Grito
Falo das lutas
Do luto
das dores do mundo
da brava gente que resiste às feridas
ao calabouço
ao roubo da alma, e de sua terra.
Do povo africano
trazido em navios negreiros, desolados
separados, pais, mãe, filhos.
Falo das gentes isoladas de sua família,
do rito, da cultura
de sua pátria.
Falo de cultura
contando a história a brincar
criando, imaginando
numa interação cocriadora
onde a poesia sensibiliza, humaniza,
restaura, fecunda.
Falo do amor e da luta dos negros aos montes
num navio açoitados, amofinados trazidos ao Brasil
com lucidez e seriedade no assunto
para que as crianças possam desde cedo aprender
a respeitar e a valorizar as diferenças,
e a grande importância da herança cultural.

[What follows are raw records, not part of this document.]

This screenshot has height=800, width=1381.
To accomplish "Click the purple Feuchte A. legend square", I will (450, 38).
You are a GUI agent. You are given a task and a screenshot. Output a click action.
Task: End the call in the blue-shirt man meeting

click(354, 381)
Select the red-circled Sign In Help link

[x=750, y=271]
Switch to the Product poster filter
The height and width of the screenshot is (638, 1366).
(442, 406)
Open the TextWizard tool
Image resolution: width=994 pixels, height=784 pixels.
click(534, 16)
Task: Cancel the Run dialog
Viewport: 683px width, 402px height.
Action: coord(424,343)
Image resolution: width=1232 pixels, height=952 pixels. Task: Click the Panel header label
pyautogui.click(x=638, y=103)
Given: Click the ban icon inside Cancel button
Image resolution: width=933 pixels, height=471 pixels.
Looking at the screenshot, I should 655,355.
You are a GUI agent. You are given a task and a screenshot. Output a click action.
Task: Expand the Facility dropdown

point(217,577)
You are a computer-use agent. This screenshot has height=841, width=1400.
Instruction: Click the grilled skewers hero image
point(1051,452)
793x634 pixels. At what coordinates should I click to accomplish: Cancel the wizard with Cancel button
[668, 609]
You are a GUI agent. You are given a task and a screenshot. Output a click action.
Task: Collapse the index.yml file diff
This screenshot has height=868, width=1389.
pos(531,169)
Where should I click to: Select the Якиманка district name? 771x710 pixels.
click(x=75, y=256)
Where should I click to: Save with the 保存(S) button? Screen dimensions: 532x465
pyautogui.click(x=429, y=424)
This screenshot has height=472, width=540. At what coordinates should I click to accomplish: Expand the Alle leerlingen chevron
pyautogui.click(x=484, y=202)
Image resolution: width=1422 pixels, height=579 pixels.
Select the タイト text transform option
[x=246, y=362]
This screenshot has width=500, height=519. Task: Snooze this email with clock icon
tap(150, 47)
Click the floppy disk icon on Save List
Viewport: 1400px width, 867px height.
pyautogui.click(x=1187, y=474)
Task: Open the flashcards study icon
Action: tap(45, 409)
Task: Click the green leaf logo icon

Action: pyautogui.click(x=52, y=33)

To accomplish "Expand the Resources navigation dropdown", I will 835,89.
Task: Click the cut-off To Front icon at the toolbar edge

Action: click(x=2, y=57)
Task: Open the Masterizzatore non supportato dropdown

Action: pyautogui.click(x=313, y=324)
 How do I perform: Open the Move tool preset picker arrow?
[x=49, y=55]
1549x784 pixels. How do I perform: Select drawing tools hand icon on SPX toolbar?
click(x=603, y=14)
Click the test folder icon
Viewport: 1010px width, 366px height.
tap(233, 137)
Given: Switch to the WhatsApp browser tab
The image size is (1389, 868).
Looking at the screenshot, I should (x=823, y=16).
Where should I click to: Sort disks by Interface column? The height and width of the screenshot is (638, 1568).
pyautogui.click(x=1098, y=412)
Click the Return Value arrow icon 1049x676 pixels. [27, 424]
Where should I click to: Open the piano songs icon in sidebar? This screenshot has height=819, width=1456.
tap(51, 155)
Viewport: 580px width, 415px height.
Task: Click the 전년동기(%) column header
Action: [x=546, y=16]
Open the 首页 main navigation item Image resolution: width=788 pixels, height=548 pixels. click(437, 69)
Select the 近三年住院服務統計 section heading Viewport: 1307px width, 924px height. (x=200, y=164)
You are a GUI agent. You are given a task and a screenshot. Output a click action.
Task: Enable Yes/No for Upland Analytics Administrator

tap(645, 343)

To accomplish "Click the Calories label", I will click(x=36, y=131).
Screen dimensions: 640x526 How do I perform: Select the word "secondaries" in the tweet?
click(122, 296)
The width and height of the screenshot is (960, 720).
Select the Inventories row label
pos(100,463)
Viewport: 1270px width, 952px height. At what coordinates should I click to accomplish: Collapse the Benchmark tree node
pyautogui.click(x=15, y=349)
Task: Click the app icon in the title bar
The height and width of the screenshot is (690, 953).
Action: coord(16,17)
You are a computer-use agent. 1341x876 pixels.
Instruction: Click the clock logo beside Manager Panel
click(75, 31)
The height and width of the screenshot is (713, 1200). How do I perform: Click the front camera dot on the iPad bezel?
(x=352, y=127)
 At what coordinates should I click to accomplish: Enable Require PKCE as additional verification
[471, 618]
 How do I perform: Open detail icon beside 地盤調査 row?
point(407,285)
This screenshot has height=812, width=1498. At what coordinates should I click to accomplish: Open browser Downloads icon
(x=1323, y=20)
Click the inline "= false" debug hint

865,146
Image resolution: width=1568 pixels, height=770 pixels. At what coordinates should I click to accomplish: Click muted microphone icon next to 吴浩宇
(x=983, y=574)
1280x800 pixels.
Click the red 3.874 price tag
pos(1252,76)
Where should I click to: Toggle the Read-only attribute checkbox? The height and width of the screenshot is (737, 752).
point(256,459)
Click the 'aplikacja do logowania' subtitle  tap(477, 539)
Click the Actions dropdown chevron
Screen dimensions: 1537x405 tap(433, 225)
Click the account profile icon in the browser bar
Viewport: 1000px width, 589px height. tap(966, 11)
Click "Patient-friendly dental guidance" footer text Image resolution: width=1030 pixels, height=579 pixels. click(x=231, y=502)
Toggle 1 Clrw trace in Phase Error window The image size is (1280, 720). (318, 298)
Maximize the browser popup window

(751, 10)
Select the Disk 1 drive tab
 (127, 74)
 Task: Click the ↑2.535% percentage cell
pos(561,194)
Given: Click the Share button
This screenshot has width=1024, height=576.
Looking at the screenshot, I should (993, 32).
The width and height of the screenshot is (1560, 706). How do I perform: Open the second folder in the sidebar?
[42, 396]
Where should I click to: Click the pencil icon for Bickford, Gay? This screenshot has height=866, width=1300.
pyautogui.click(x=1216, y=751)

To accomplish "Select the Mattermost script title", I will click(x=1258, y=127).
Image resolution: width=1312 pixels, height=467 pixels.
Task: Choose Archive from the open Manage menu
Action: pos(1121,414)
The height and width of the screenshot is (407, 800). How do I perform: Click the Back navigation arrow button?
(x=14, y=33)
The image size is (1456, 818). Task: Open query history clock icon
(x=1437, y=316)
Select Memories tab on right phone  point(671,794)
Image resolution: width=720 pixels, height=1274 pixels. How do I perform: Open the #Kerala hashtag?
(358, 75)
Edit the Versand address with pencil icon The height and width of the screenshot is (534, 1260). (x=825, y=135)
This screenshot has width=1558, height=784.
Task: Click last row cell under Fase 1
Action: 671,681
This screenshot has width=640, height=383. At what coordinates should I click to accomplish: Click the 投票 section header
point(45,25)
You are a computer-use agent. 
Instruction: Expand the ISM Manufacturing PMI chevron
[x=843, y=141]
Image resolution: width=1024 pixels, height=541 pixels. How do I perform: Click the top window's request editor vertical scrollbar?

Falo de sonhos de liberdade
de acalanto de mãe para seus filhos
rasgando a alma em lágrimas
dando o melhor de si,
o que podiam ali, presas em terra estranha
uma boneca de trapos, rasgada da barra da saia
com nós tão fortes como a própria alma
deveras atormentada , mas na esperança de sobreviver
lutar pra viver e garantir seus direitos
ali sob o sol a pino ainda tão alienados.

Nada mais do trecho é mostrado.